5.1. Cheminements interprétatifs des élèves

5.1.5. Stéréotypes, valeurs et formulation d’hypothèses

Si les élèves optent pour un cadre interprétatif plutôt qu’un autre, c’est bien sûr lié au dispositif choisi, puisque nous l’avons vu, le texte et les images de l’album ne véhiculent pas forcément la même interprétation et orientent le lecteur. Mais cette orientation est certainement également orientée par les valeurs que les élèves souhaitent trouver dans le texte ainsi que par leurs représentations stéréotypées, notamment celle du loup.

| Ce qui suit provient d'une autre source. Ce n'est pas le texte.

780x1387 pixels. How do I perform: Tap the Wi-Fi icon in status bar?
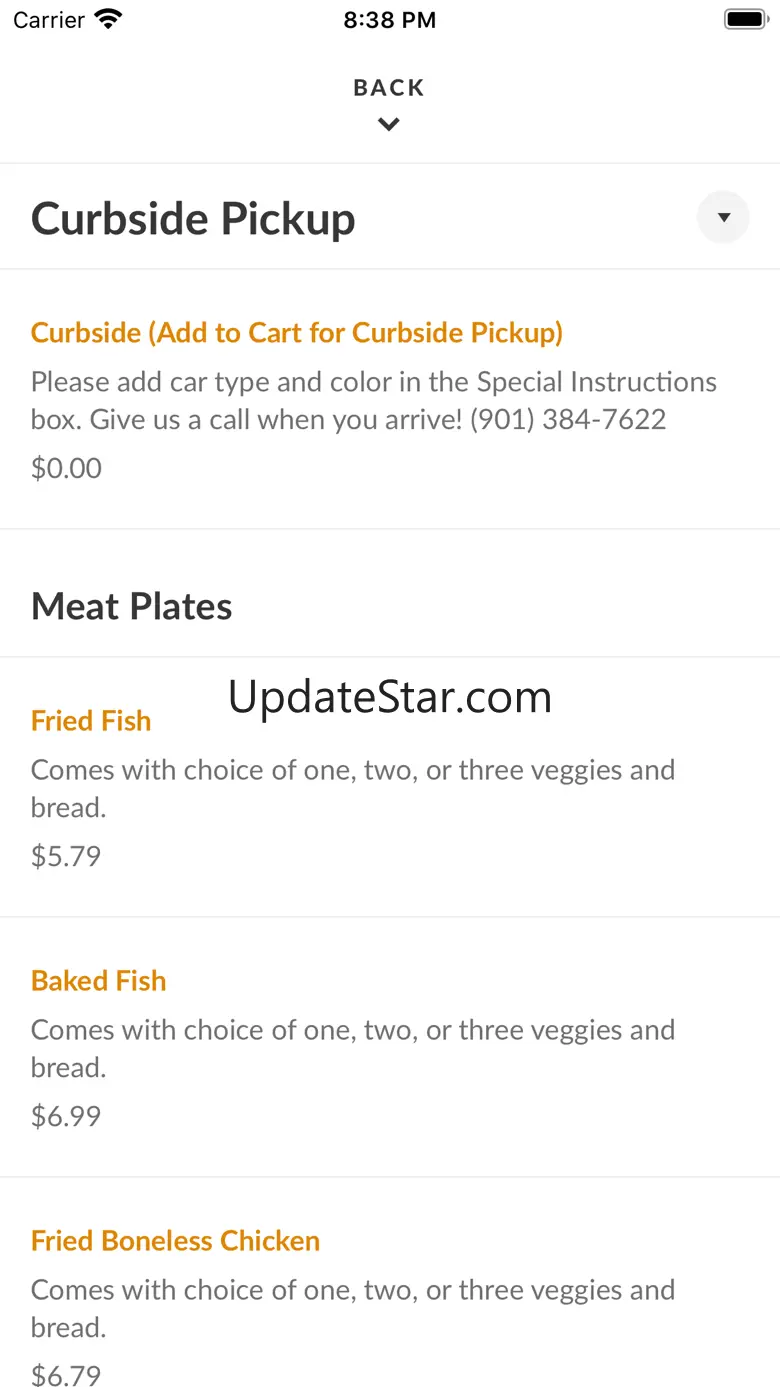[x=107, y=19]
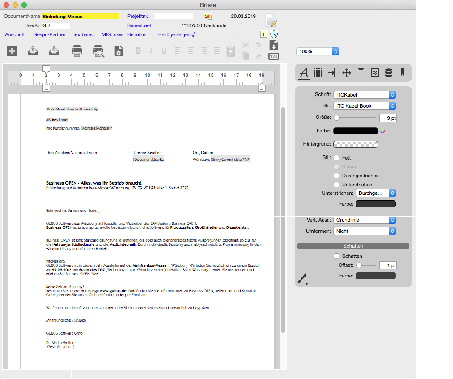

Lors de la toute première séance, la majeure partie des élèves émettent des hypothèses allant dans le sens d’un récit où le loup serait méchant, puisqu’ils s’appuient sur la représentation stéréotypée de ce personnage, telle qu’ils l’ont découverte au sein de leurs expériences textuelles antérieures : le petit chaperon rouge, la chèvre et les sept biquets, les trois petits cochons, etc. Ilo, par exemple, dans la première séance, fait référence aux Trois petits cochons pour anticiper la suite du récit puisqu’elle imagine que le loup va aller souffler sur la maison du lapin. Le conte du Petit chaperon rouge est également mobilisé par certains élèves :

86 Ens : Est-ce qu’ils ont l’air contents / heureux / ils sont bien ensemble ? // Mar dit « le loup va manger le lapin » est-ce que quelqu’un a une autre idée de ce qui va se passer ? // Vous avez parlé des personnages mais / l’histoire / qu’est ce qu’il va se passer dans les autres pages ? // Sam?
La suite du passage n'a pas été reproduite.